Colors on eggs serve a variety of purposes: Bright eggs may help parents find their young, and are common to birds that nest in trees. Birds that nest on the ground like the nightjar or the piping plover typically lay “cryptic” eggs that are camouflaged to blend in with the vegetation and ground around them. Pigments may also act as a kind of sunscreen for the baby bird by reflecting UV light, and may also impart extra strength to the eggshell. Some eggs may bear unique patterns that let a mother bird tell her eggs apart from her neighbors’; this most notably occurs in the Common Murre, which “nests” in densely packed colonies on bare rock ledges.

But we humans are only seeing part of the picture in egg coloration. Bird eyes have four kinds of color receptors, compared to the three kinds found in human eyes. This extends a bird’s range of vision into the ultraviolet end of the spectrum. So there may be some cues painted on bird eggs that we just can’t perceive.

Experiments suggest the UV component of egg coloration may be important. When British researchers measured the reflected light from more than 2,100 eggs laid by 251 different kinds of birds, they found that the UV spectrum proved most important in distinguishing between species. In a separate study, when Czech researchers painted Blackcap warbler eggs with a UV blocker, it caused the birds to reject eggs of their own species as they would the eggs of a brood parasite like a cuckoo or cow bird (which tries to dupe other birds into raising its young).

How is an egg made?

A female bird’s mature ovary looks like a cluster of grapes, and usually only one of the pair of ovaries fully develops (probably to cut down on weight so the bird can keep flying). After ovulation, a tiny (unshelled) egg travels down a tube called the oviduct, analogous to what’s usually called a fallopian tube in mammals. The yolk develops from part of the initial egg cell, while the egg white and eggshell are made from layers of compounds secreted in the upper and lower parts of the oviduct. In order to manufacture the eggshell, a female bird has to maintain high levels of calcium in her blood – she may use up to 10 percent of her total body calcium in a single day to lay eggs.

Fertilization isn’t required for laying eggs, which is why there aren’t bones in your omelette. But when fertilized, the egg serves as a baby bird’s life support system. As long as there’s enough warmth, and oxygen passing into the egg through the microscopic pores in the eggshell, the embryo will typically develop normally without any additional help.
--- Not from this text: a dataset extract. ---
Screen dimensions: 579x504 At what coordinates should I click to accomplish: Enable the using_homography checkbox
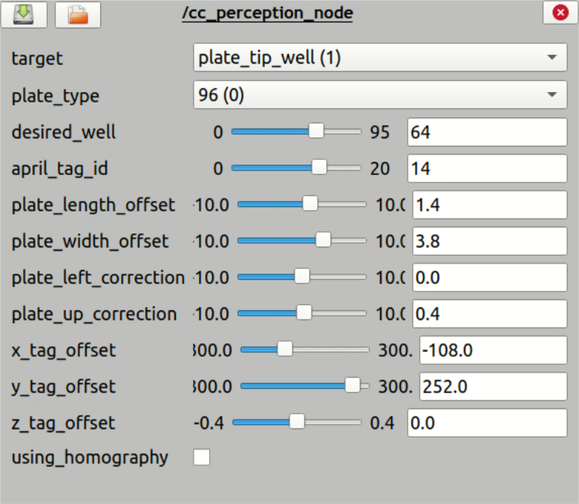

Though the reptile invented the egg, the bird improved its design in one key aspect: environmental adaptability. Reptiles typically have to find very moist areas to lay their eggs in, to provide the developing young with water. But a bird egg is designed to survive in drier environments: When the embryo starts consuming the nutritious yolk in the egg, one of the byproducts is water. Once laid, an egg may incubate for anywhere from 11 days, as in small songbirds, to 85 days, as in the Wandering Albatross.

How strong is an egg?

The egg is also a feat of natural engineering: strong enough for a mother bird to sit on, yet delicate enough for a baby bird to peck its way out of. This is due to the egg’s three-dimensional arch structure, a naturally strong shape when force applied is evenly distributed and from the outside. So a chicken egg can support the weight of a mother bird sitting on it, or even a standing human being, and will hold up even if you wrap your hand around it and squeeze it hard. But apply concentrated, uneven pressure—by, say, cracking it on the side of a bowl, or from the inside—say, by pecking at it with your beak—and it cracks easily. And the egg crack’d, as they say, cannot be cured.